A Bellinzona i partiti si sono accapigliati sul fatto se occorra o no fare economie sulla spesa pubblica; a Lugano per contro sono quasi tutti d’accordo (con l’eccezione dei Verdi) per sprecare allegramente i soldi della Città (ma anche quelli del Cantone perché il Polo sportivo riceverà sussidi cantonali), dando via libera alla costruzione di una infrastruttura con un pesante sovra-prezzo, come l’edilizia pubblica nel Meridione d’Italia che costa il doppio perché include anche il “pizzo” dovuto alla mafia. Tutti cadono in vistosa contraddizione concettuale fino al limite della schizofrenia: sia la Sinistra, i cui alti lai contro “i tagli allo Stato sociale” sono ben noti e che perciò a rigor di logica dovrebbe essere più rigorosa perlomento nel controllare la spesa nelle opere edili; sia il centro-destra, che a livello cantonale si è stracciato le vesti per il rigore della spesa pubblica e pontifica (giustamente) sulla necessità di essere responsabili nel gestire le finanze pubbliche per non lasciare debiti alle generazioni future, ma che a Lugano con il PSE sostiene a spada tratta uno  spreco colossale del denaro pubblico. La cosa un po’ comica è vedere per l’occasione un’ammucchiata inverosimile: sullo stesso carro vi sono la Lega e Raoul Ghisletta, ovvero chi critica i “fuchi statali” e il sindacalista titolato dei medesimi “fuchi”; certi liberali progressisti, che disprezzano di regola il “populismo” e sono usi a dare lezioni di “razionalità”, accomunati per l’occasione nello stesso tifo “sportivo” con il solitamente snobbato “Mattino”. O diciamo pure solo nello stesso tifo, lasciamo via l’aggettivo “sportivo” che c’entra relativamente poco con il PSE. I fautori del progetto tifano in verità per Renzetti e per il Credito Svizzero!
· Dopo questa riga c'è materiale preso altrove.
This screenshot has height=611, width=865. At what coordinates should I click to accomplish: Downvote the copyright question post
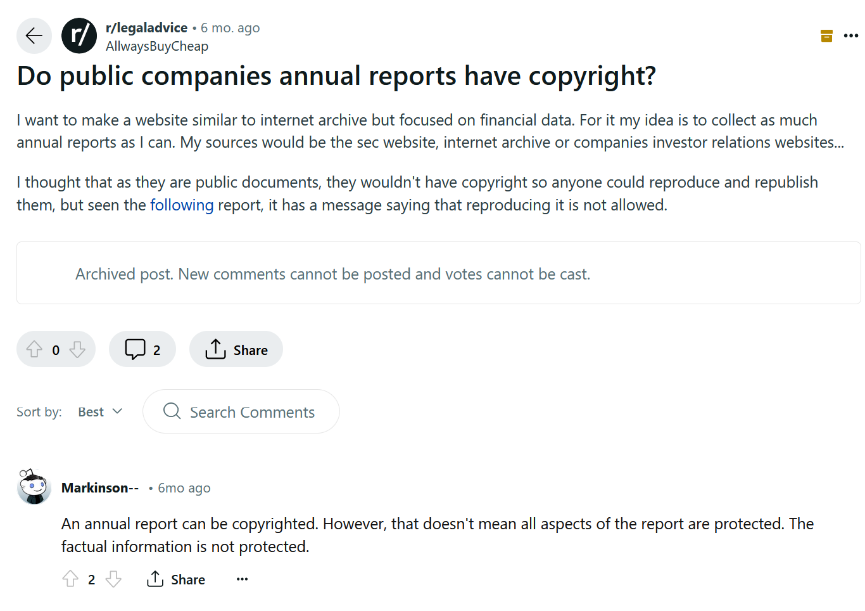pos(77,349)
Di fronte a questa avventatezza e “allegria” nella spesa di stile sudamericano, di fronte a questa demagogia pseudosportiva, occorre ricordare chiaramente che un Paese serio e una classe politica seria dovrebbero applicare criteri rigorosi nella spesa pubblica IN TUTTI SETTORI (nella socialità, nell’ Amministrazione pubblica, ma anche nella scuola, nelle opere pubbliche, ecc.). Non c’è nessun settore, quand’anche di importanza prioritaria, dove si possa spendere in modo esagerato e non commisurato alle risorse disponibili, che non sono infinite. Chi “stra-spende” in un settore, inevitabilmente farà mancare o sarà costretto a ritardare investimenti da un’altra parte (oppure, in alternativa, manderà alla malora le finanze pubbliche lasciando in eredità debiti alle prossime generazioni).

Infine, promemoria, terminiamo dicendo: politici luganesi, svegliatevi a concretizzare piuttosto quei progetti che potrebbero essere da traino all’economia e rilanciare Lugano: in primis il Polo congressuale. Progetti cioè che non causino solo un esborso secco, ma che abbiano anche una ricaduta duratura per l’economia e quindi pure per l’erario luganesi.